At last. The Australian Government has passed its mandatory breach notification legislation. But, just how effective will it be?
After three attempts, the Australian Government has finally passed the Notifiable Data Breach amendments to the Privacy Act. However, it seems the negotiated political compromises may well have softened its impact!
Legal experts previously criticised the draft legislation for lack of certainty and strength. They also warned that like any other legislation, the data breach notification legislation requires unambiguous language, supported by tough penalties to ensure impact.
Elsewhere in the world, the EU was able to get all member states to agree (relatively quickly) to unambiguous laws and very tough penalties. Even the US managed to navigate through the maze of lobbying by “special interest” groups.
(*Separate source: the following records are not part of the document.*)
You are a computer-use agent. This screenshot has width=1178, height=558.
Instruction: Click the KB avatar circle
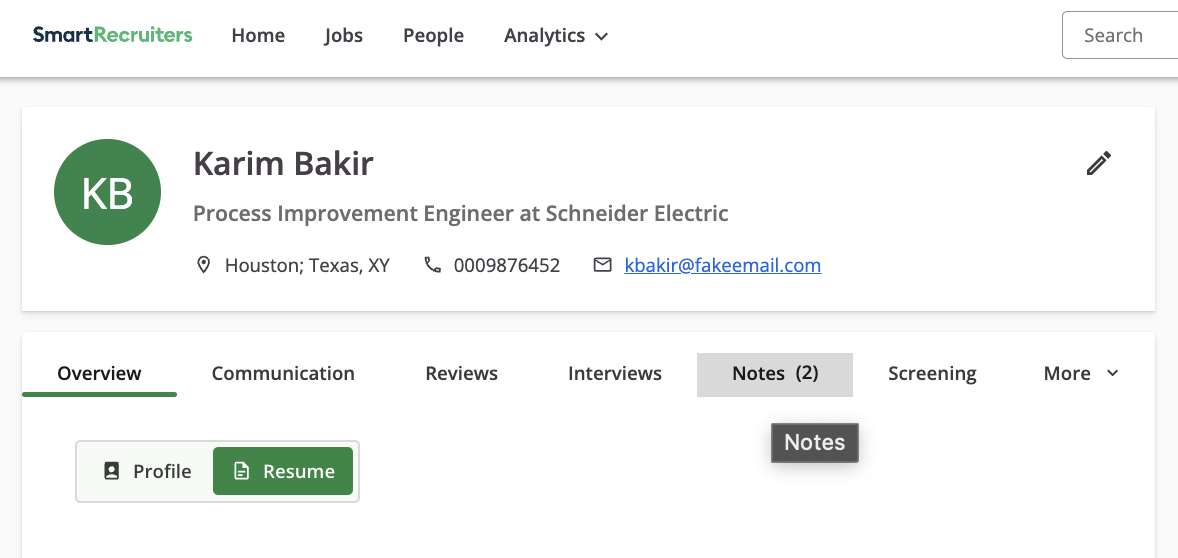click(x=107, y=192)
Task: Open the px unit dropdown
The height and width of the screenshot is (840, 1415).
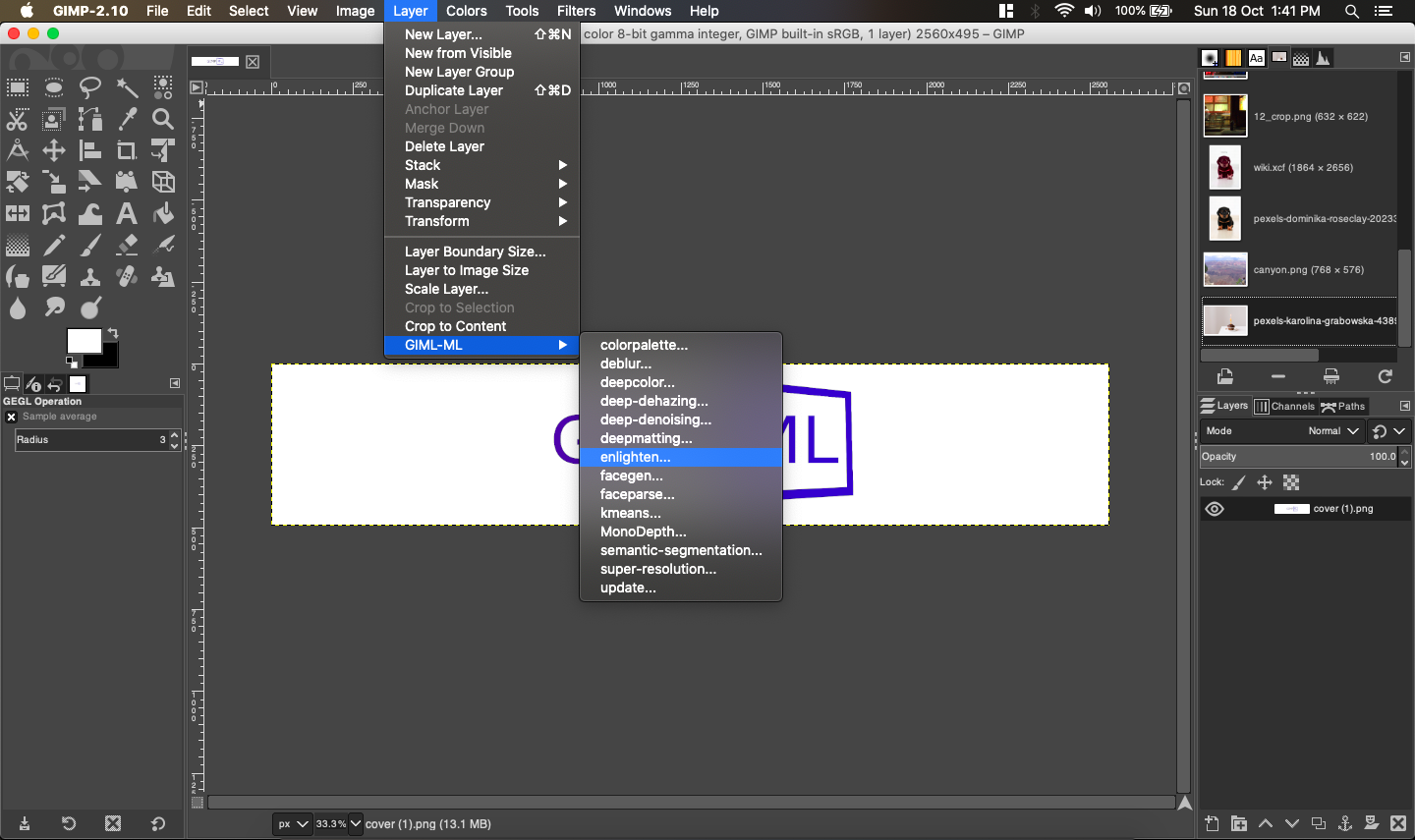Action: click(x=293, y=824)
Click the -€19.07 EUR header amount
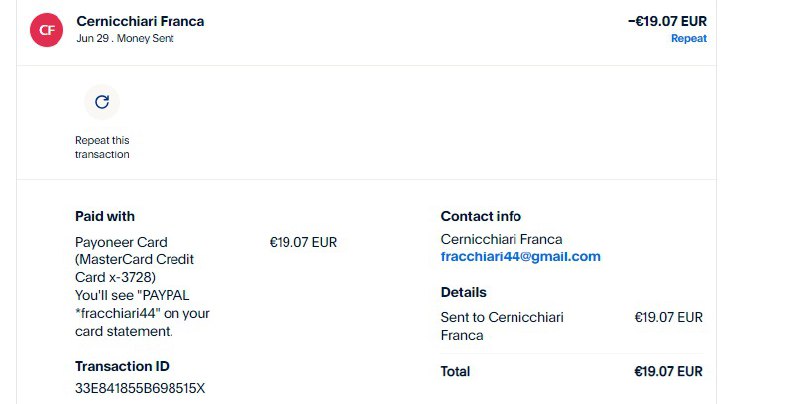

By comparison, it seems that Australia’s effort may well disappoint.
While expert lawyers will be the best judges of the Australian legislation’s wording and penalties, it seems clear that a lot of cases will be fought in the courts before the ‘rubbery’ wording is tested and organisations can come to rely upon the specific wording and intent of the legislation.
Even when putting aside the lack of clarity in the legislation’s wording, it’s clear that the financial penalties for non-compliance are relatively weak. In comparison to the EU and UK penalties, the maximum of AU$1.8m may not be enough of an incentive for larger businesses to adopt best practice.
Mandatory Breach Notification Laws Pass Lower House
Technology industry groups have welcomed the passing of long-awaited mandatory data breach notification laws through the House of Representatives, but fears remain in business circles about unintended consequences.
The bill passed through the lower house with bipartisan support on Tuesday, having been on the government’s agenda since early 2015, meaning organisations will have to reveal if their systems are compromised by cyber attack or technical failings.
President of tech industry peak body The Australian Computer Society Anthony Wong said the bill was a “critical step forward in the elevation of data protection and cyber security issues” at the enterprise level.
Under the proposed laws, if an organisation subject to the Privacy Act incurs an “eligible data breach”, it will have to alert the Australian Information Commissioner and the people whose data has been compromised.
Eligible breaches are those in which there is unauthorised access, disclosure or loss of personal information held by an entity and that access, disclosure or loss is likely to result in “serious harm to any of the individuals to whom the information relates”.
While some will say that any legislation is better than none, the purpose of the Notifiable Data Breaches amendments to the Privacy Act was to provide more robust protection for stakeholders and the economy overall. One may be forgiven for thinking that the agreed amendments have been weakened from the outset.
For far too long, Australia has been behind the curve when it comes to clamping down on bad data security practices; with the agreement on mandatory breach notification legislation lagging behind the majority of other major economies.
The benefits of strong federal governance in corporate law, and workplace and employment regulations are obvious, as has been their role in strengthening the Australian economy. Mandatory data breach notification legislation was the Australian government’s opportunity to highlight the importance of information in this age of the digital economy.
Strong data breach and notification laws are equally essential in the 21st century and signify to other countries that Australia is a safe place in which to do business.